Мольер с сожалением разводит руками. Увы, нет! Зато ему знакомо другое сочинение Гюйгенса — «Хорологиум».
— «Часы», — переводит Паскаль. — Прекрасная работа! Я получил ее от автора в ответ на «Письма к провинциалу»… Да, Гюйгенс — это человек. Пожалуй, первый человек, которому удалось точно измерить время. А знаете, ведь именно задачи о циклоиде побудили его заняться теорией колебания маятника. Той самой теорией, которая помогла ему усовершенствовать свои маятниковые часы.
— Значит, этим человечество тоже в какой-то мере обязано Деттонвиллю? — выводит Мольер. — Спасибо! Счастлив, что могу поблагодарить вас лично, хотя бы и во сне. Часы — это великолепно! Люблю часы, Правда, не во время бессонницы… Однако, любезный господин Паскаль, я не совсем понял, почему ваши пор-рояльские друзья изменили своим принципам и посоветовали вам продолжить работу над циклоидой?
Паскаль — впервые за всю беседу — хмурится. Видно, не хочется ему этого разговора. В то же время он слишком правдив, чтобы уклониться от него.
— Как вам сказать, — запинается он. — Пор-Рояль переживал тогда трудные времена. В любую минуту его могли объявить вне закона.
— Понимаю. Необходимо было, как говорят в театре, поднять сборы. Иначе говоря, сразить публику каким-нибудь сногсшибательным шлягером. Шлягером оказался Паскаль с его конкурсом… Не подумайте, что я кого-нибудь осуждаю, — извиняется Мольер, заметив, как вспыхнуло бледное лицо собеседника. — В таких-то обстоятельствах чего не сделаешь… Просто меня удивляет некоторая непоследовательность. С одной стороны, наука — грех, с другой… Ну хорошо, хорошо, не буду! Только не уходите. Знаете что? Давайте лучше поговорим о ваших «Письмах». Было бы ужасно, если бы вы исчезли, не дав мне высказать все мое безмерное восхищение этой вещью!
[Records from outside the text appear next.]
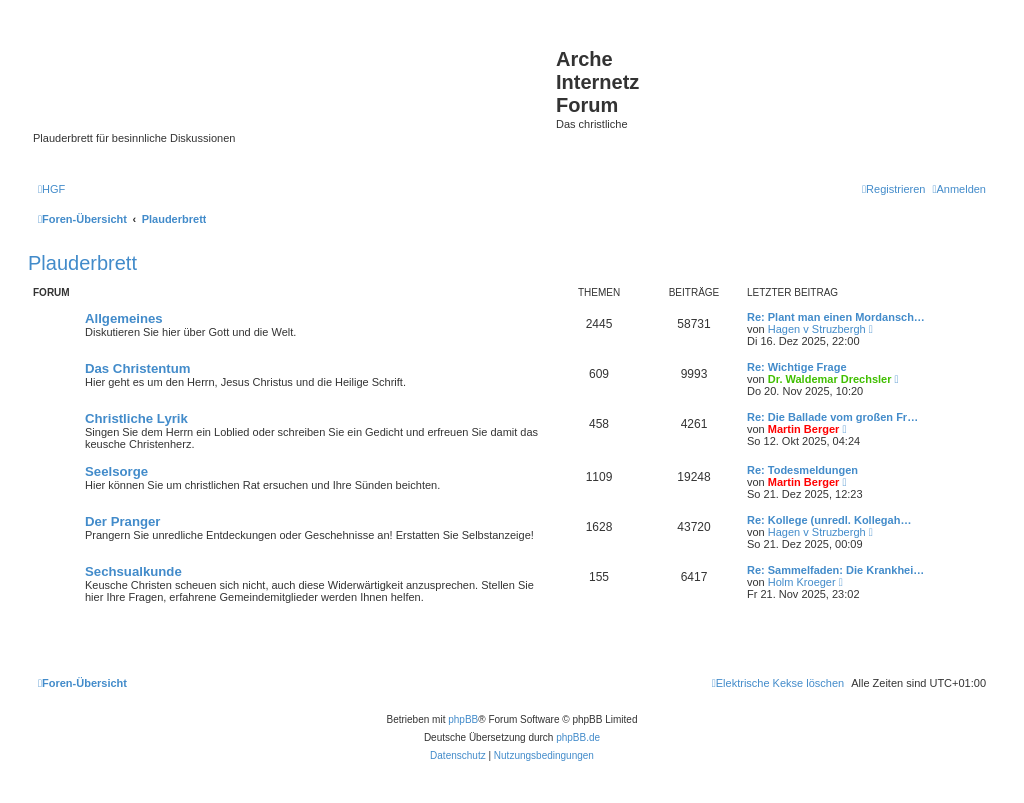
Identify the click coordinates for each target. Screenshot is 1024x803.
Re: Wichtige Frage (797, 367)
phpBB (463, 719)
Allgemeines (124, 318)
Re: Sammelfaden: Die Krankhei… (835, 570)
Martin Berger (804, 429)
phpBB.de (578, 737)
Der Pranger (123, 521)
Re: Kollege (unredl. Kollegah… (829, 520)
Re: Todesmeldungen (802, 470)
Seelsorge (116, 471)
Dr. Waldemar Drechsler (830, 379)
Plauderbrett (82, 263)
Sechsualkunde (133, 571)
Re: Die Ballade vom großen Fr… (832, 417)
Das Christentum (138, 368)
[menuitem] (51, 189)
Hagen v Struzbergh (817, 329)
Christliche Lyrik (136, 418)
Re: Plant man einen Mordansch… (836, 317)
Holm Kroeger (802, 582)
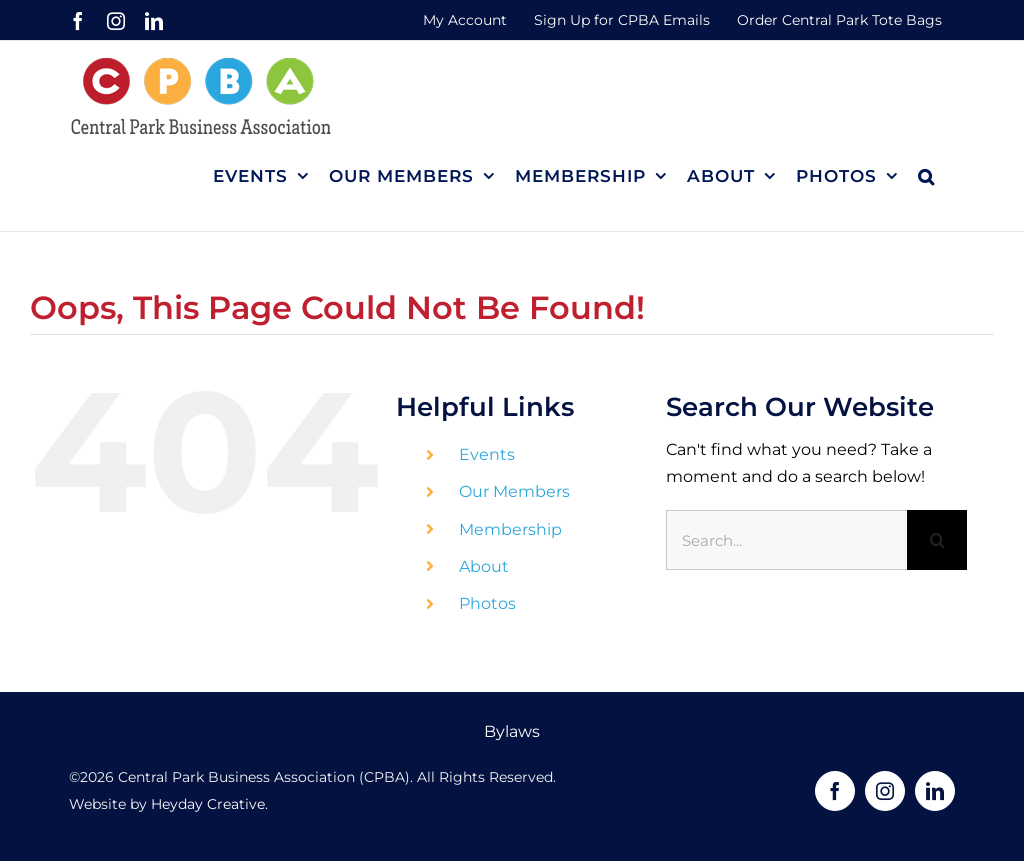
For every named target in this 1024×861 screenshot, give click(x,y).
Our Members (514, 491)
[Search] (937, 540)
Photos (487, 603)
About (484, 566)
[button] (926, 176)
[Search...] (786, 540)
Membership (510, 529)
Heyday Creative (208, 804)
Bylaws (512, 731)
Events (487, 454)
— Вы слишком добры ко мне, — сухо возражает Паскаль. — «Письма» — всего лишь опыт начинающего.
— Ошибаетесь, милостивый государь. Вы никогда не были начинающим. Вы сразу заявили о себе как зрелый, отшлифованный талант. И первая же ваша литературная проба напрочь вышибла противника из седла.
— Вышибла — не значит убила.
— Все равно. Оправдаться в глазах общества иезуитам уже никогда не удастся.
Паскаль пожимает плечами.
— Это сделала истина.
— Истина, сказанная Людовиком де Монтальтом. У вас редкая способность претворять отвлеченные идеи в конкретные образы. Портреты иезуитов — ваша большая удача… Особенно один, из письма четвертого. Он просто стоял у меня перед глазами, когда я писал своего «Тартюфа». Возможно даже, получилось некоторое сходство… Надеюсь, вы не в обиде?
— Помилуйте! — окончательно оттаивает Паскаль. — Великий Мольер почел для себя не зазорным позаимствовать у Монтальта… Да я чувствую себя почти классиком!
— В таком случае, больше вас уже ничем не испортишь, и я могу спокойно дохвалить вас до конца.